**WHAT THE TASK ASKS**: Find "Select the Break" and "Given: Open Text template in the sidebar" in the records below. Copy the lines holding them and every line between, exactly, and no others.

**Collected data entries**:
_ _ _ _ _ _ _

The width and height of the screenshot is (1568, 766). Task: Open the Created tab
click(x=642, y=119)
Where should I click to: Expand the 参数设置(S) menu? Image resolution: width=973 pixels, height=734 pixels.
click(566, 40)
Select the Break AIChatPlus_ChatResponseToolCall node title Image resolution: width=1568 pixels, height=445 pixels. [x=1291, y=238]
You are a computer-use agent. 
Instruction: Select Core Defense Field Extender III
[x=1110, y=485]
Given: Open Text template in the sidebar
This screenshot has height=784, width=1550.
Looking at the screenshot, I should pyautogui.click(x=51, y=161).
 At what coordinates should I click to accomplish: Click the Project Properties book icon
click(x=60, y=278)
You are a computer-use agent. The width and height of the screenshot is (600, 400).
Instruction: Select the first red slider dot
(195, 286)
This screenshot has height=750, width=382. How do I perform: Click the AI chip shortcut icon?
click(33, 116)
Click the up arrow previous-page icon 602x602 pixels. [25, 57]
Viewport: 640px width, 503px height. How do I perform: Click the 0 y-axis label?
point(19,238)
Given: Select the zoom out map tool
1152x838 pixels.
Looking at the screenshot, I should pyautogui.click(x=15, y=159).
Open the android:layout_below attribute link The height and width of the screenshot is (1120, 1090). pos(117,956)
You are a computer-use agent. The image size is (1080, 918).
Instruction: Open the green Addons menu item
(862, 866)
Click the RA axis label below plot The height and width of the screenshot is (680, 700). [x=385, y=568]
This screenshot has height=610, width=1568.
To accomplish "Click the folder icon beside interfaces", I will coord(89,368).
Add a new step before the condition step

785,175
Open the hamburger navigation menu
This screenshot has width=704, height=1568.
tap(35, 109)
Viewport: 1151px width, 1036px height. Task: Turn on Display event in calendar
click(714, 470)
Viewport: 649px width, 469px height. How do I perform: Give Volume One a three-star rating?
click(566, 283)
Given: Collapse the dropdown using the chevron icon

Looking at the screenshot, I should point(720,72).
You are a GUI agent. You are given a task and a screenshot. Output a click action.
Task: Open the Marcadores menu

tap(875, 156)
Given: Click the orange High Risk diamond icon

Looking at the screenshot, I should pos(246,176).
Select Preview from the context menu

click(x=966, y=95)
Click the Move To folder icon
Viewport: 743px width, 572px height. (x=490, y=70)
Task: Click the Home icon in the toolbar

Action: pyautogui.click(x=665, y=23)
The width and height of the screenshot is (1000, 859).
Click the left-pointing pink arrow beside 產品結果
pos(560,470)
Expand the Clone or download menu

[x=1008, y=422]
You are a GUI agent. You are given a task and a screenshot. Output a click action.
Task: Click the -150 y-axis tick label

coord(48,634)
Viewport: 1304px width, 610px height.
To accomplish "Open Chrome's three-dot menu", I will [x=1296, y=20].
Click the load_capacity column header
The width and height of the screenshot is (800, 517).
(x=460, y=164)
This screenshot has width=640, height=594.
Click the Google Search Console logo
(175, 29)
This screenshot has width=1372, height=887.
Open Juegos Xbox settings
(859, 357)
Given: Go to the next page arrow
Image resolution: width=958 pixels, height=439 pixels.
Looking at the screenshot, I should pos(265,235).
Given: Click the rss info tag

_ _ _ _ _ _ _

**SOLUTION FOR THIS EXERCISE**:
Select the Break AIChatPlus_ChatResponseToolCall node title Image resolution: width=1568 pixels, height=445 pixels. [x=1291, y=238]
You are a computer-use agent. 
Instruction: Select Core Defense Field Extender III
[x=1110, y=485]
Given: Open Text template in the sidebar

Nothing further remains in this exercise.